**Text block**
════════

Ashland Community Hospital announced it will begin exclusive partnership negotiations with San Francisco-based Dignity Health, the nation's fifth largest hospital system.

Ashland Community Hospital announced it will begin exclusive partnership negotiations with San Francisco-based Dignity Health, the nation's fifth largest hospital system.

The hospital's board decided on Dignity Health after an eight-month-long proposal and review process that included interest from five hospital organizations.

"I think that Dignity can provide us with the needed support and economy of scale of a large health care system, while maintaining our dignity and maximizing local control," said Mark Marchetti, ACH chief executive officer.

Marchetti said Ashland Community Hospital will retain its name and continue to collaborate with hospitals in Medford if a partnership is formed with Dignity.

The agreement to enter into a 90-day period of one-on-one negotiations with Dignity Health was reached April 3, he said. He expected negotiations to get underway in the next week or two.

Dignity Health, formerly known as Catholic Healthcare West, changed its name and its affiliation with the Catholic Church on January 2012. Since the change, the hospital system is no longer a sponsored ministry of the Catholic Church, but a self-governing, nonprofit health care system.

However, 25 of Dignity's 40 hospitals remain Catholic-affiliated and are required to adhere to the Ethical and Religious Directive for Catholic Health Care Services. Non-Catholic hospitals within the health care system are still barred from performing direct abortions, in vitro fertilization, or physician-assisted suicide.

Unlike the Catholic-affiliated hospitals within the system, its non-Catholic hospitals can administer reproductive sterilization services to patients.

Currently ACH doesn't perform direct abortions, in vitro fertilization or physician-assisted suicide, said Marchetti.

════════

**What needs to be done**
Reproduce the passage of the hospital partnership article from "Marchetti said Ashland" to "formed with Dignity.", leaving its wording unchanged.

════════

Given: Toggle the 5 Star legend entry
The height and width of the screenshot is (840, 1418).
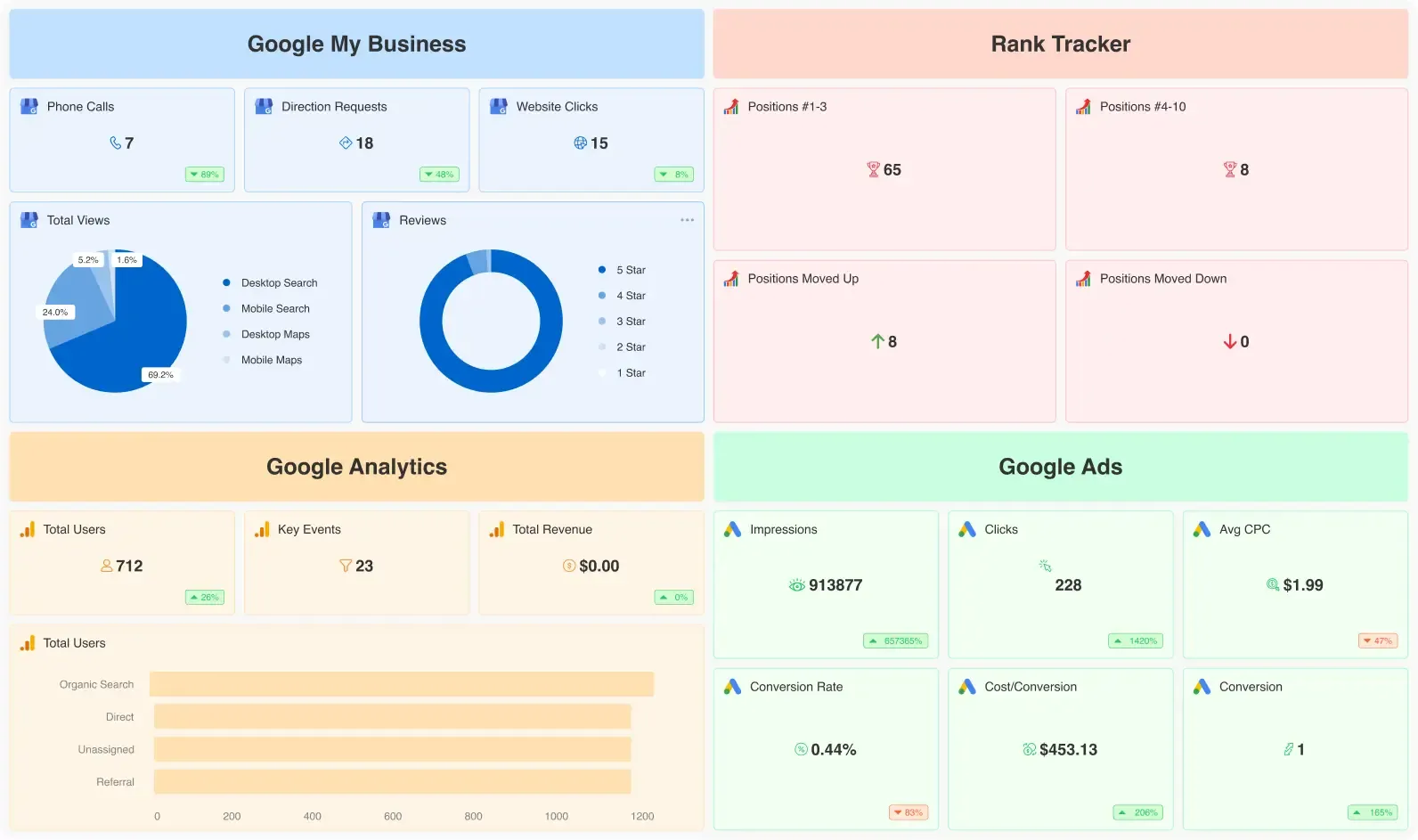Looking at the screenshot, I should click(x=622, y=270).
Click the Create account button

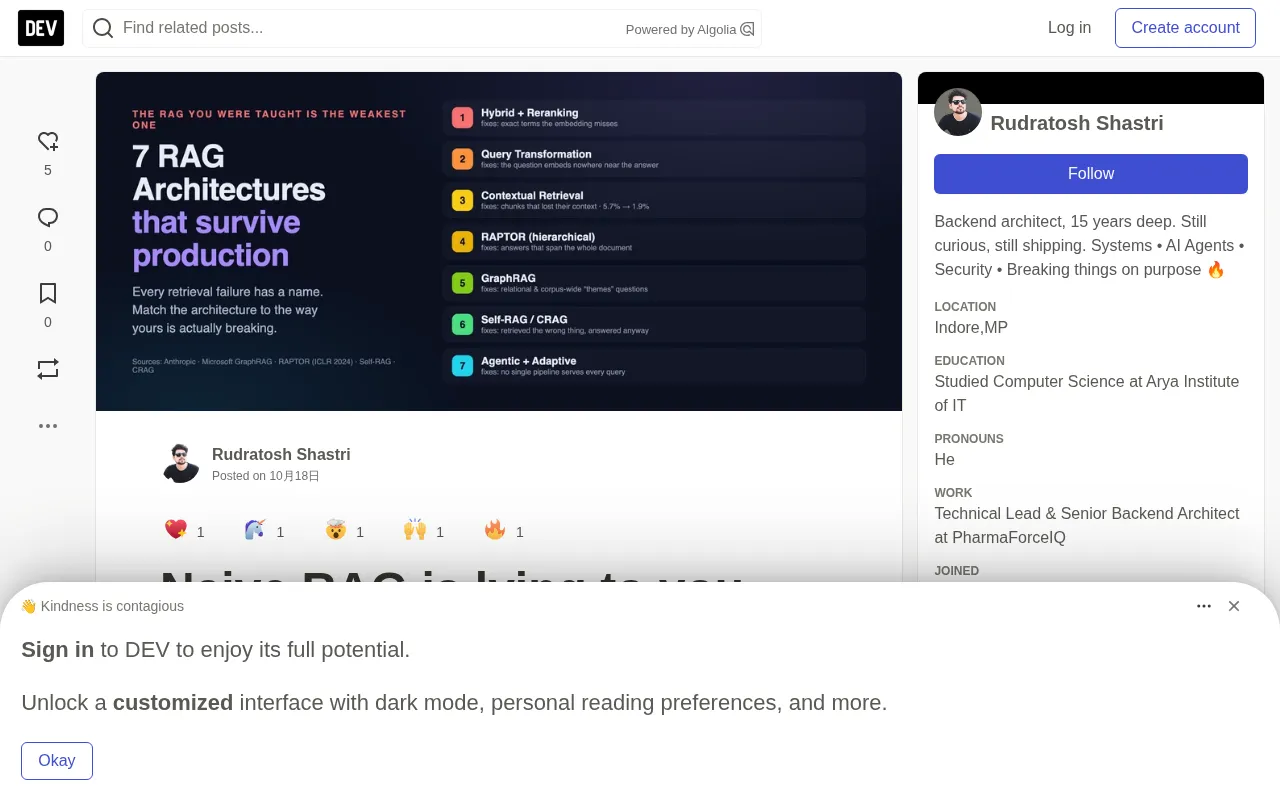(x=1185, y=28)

════════

**Result**
Marchetti said Ashland Community Hospital will retain its name and continue to collaborate with hospitals in Medford if a partnership is formed with Dignity.